Tyrrrz / DiscordChatExporter

Exports Discord chat logs to a file
MIT License
7.78k stars 706 forks source link

Export JSON takes exceptionally long #502

Closed Fyko closed 3 years ago

Fyko commented 3 years ago

Hello! I'm the maintainer of https://github.com/fyko/export-api With the upcoming release of our v2 API, users will be able to export to JSON.

During testing, it took 79 seconds to export 300 messages. The resulting file was about 300kb, but I don't see why it should take this long. I'm not extremely confident in my C# skills, so I couldn't direct exactly where this is coming from.

Tyrrrz commented 3 years ago

That sounds abnormal. Writing JSON (or any other format) should not take that long. Are you sure it's not a latency issue? Is it consistent?

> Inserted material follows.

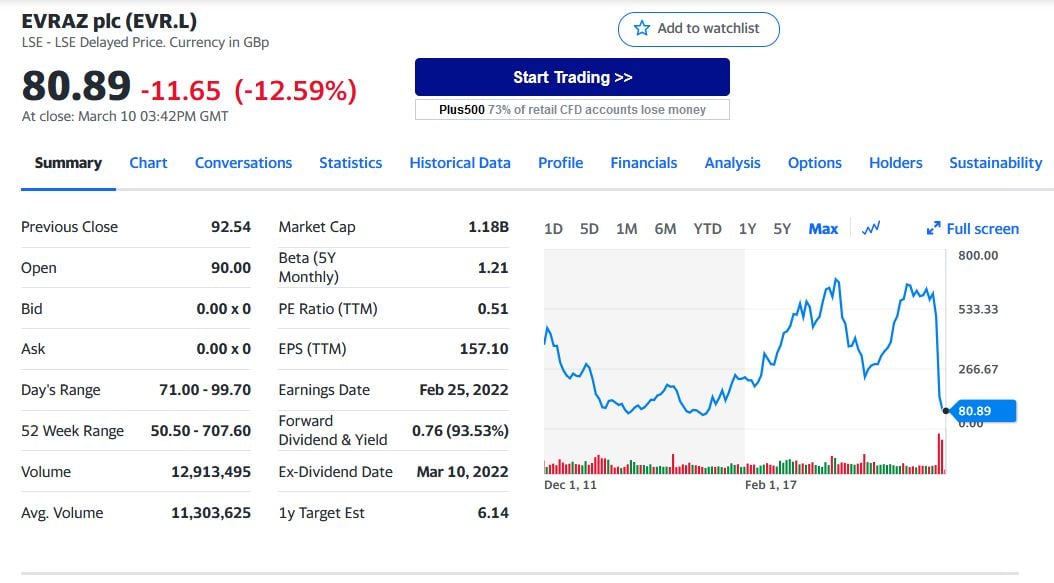The width and height of the screenshot is (1054, 583).
Task: Choose the Max chart range
Action: [823, 229]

Are the other formats faster to export?

Fyko commented 3 years ago

After some benchmars, here are some results I came to:

  1. Plaintext (0) - 1584ms
  2. HTML Dark (1) - 2322ms
  3. HTML Light (2) - 1578ms
  4. CSV (3) - 1482ms
  5. JSON (4) - 73455ms (73.455 seconds)

Edit: after some more handy stopwatch work, the problem looks to be with writing each individual message -- taking anywhere from 80-110ms

Edit 2: I've added a bunch of diag - https://paste.nomsy.net/awusetofaq.cs; example output:

Starting 642601334046064650
Wrote 642601334046064650 meta in 0ms
Wrote 642601334046064650 content in 0ms
Wrote 642601334046064650 author data in 0ms
Wrote 642601334046064650 attachments in 0ms
Wrote 642601334046064650 embeds in 0ms
Wrote 642601334046064650 reactions in 0ms
Wrote 642601334046064650 mentions in 0ms
Flushing 642601334046064650
Flushed in 0ms
Wrote message 642601334046064650 in 91ms
Tyrrrz commented 3 years ago

Hm, so is flush taking up most of that time? Everything is 0ms all the way until the end. No idea what could be causing it.

Fyko commented 3 years ago

I don't think it's flushing because the log says it takes 0ms.

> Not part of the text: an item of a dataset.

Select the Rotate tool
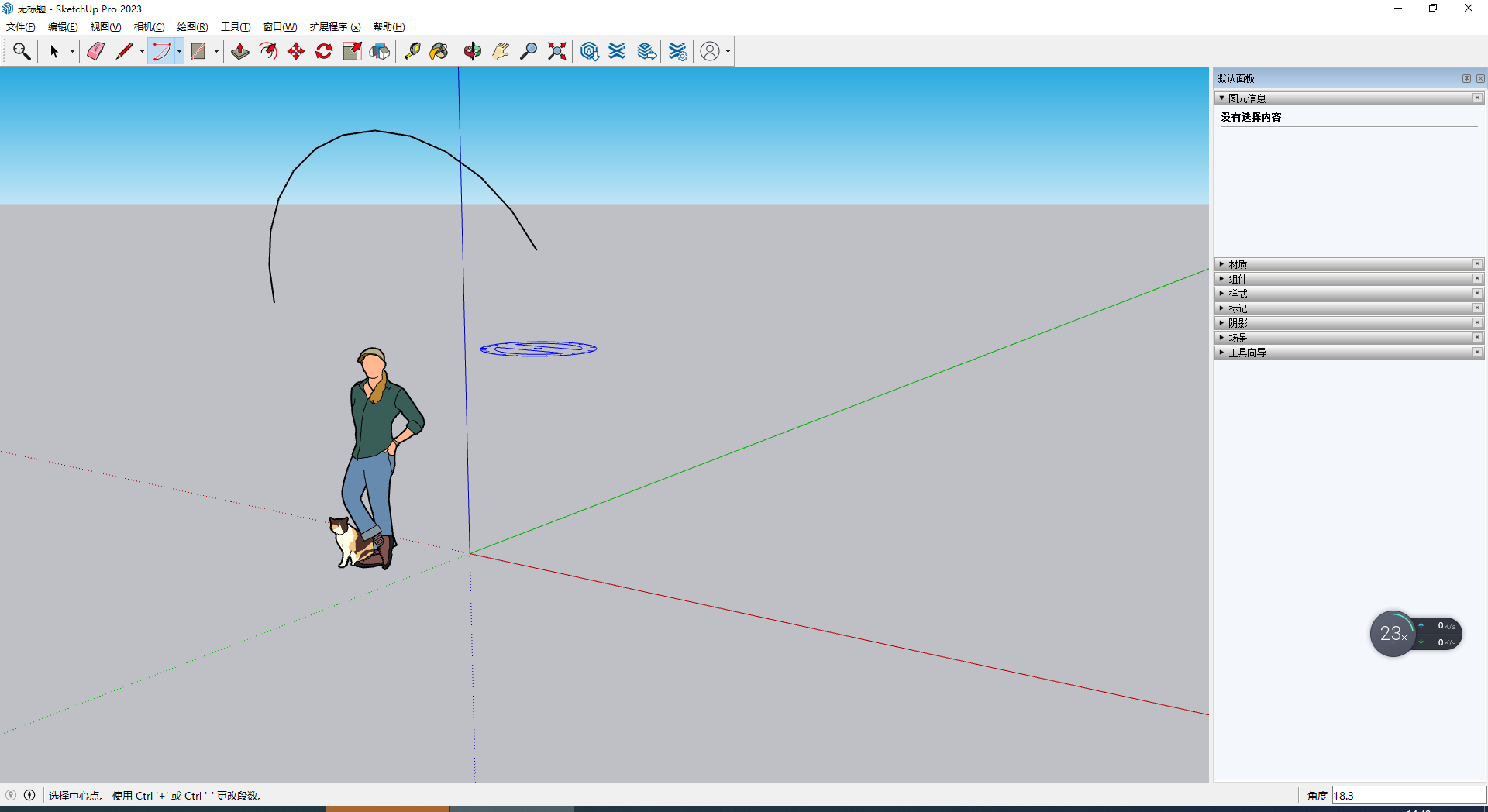The image size is (1488, 812). point(324,51)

Fyko commented 3 years ago

I stand corrected, after a little rewrite of the diag:

Starting 642601055862915112
Wrote 642601055862915112 meta after 0ms
Wrote 642601055862915112 content after 0ms
Wrote 642601055862915112 author data after 0ms
Wrote 642601055862915112 attachments after 0ms
Wrote 642601055862915112 embeds after 0ms
Wrote 642601055862915112 reactions after 0ms
Wrote 642601055862915112 mentions after 0ms
Flushed after 91ms
Wrote message 642601055862915112 after 91ms
Fyko commented 3 years ago

I'm not sure if anything can be done to fix this

Tyrrrz commented 3 years ago

If the biggest delay comes from flushing, that means it's on the side of System.Text.Json. However, what you're describing is abnormal, but I don't know what could be causing it. Maybe try to export to a file instead and see if it's faster? If it is, then the problem may be with the stream.

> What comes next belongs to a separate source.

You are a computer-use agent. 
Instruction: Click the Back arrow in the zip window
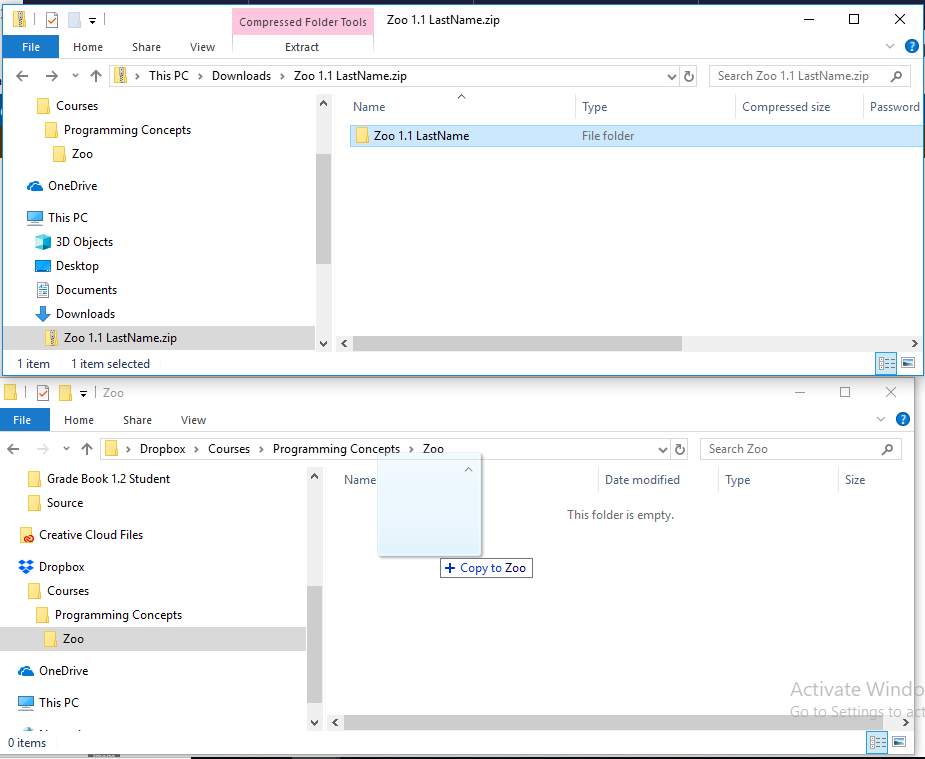pyautogui.click(x=23, y=76)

Tyrrrz commented 3 years ago

Nevermind, I see you're exporting to a file, thought you were streaming directly. I have no clue then 🤷

r1bnc commented 3 years ago

Is this not fixed yet?

Tyrrrz commented 3 years ago

@r1bnc did you fix it?

r1bnc commented 3 years ago

? i was just asking whether this issue was fixed.

96-LB commented 3 years ago

Has anyone else encountered this? I haven't been able to reproduce it. @Fyko, does this happen on every channel that you export, or just one/a few?